**** Supplied entries

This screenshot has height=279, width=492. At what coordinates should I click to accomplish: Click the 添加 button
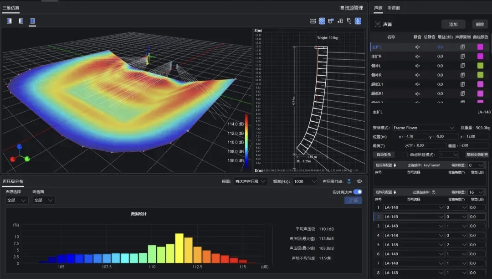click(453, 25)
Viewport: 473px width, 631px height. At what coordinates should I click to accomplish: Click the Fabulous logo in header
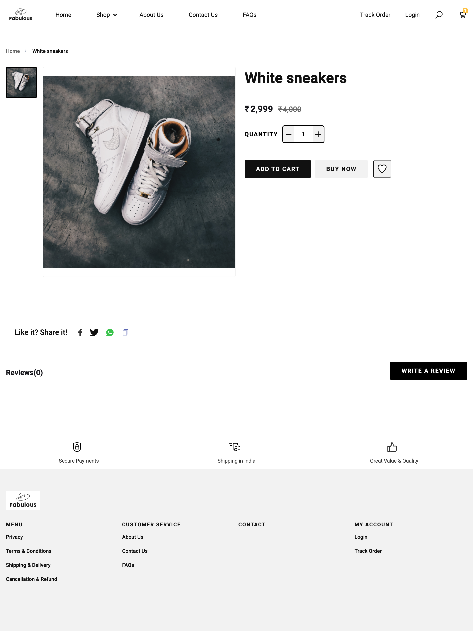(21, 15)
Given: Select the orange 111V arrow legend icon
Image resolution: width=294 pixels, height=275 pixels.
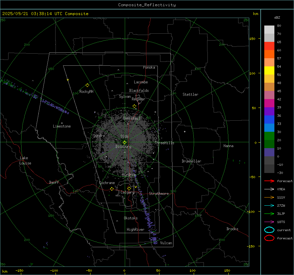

********

## [Action item]
Your output must match the records word for word, apart from the images, which are left out.

## [Answer section]
This screenshot has height=279, width=492. At what coordinates should I click to accomplish: Click the 添加 button
click(453, 25)
Viewport: 473px width, 631px height. At what coordinates should I click to accomplish: Click the Fabulous logo in header
(21, 15)
Given: Select the orange 111V arrow legend icon
Image resolution: width=294 pixels, height=275 pixels.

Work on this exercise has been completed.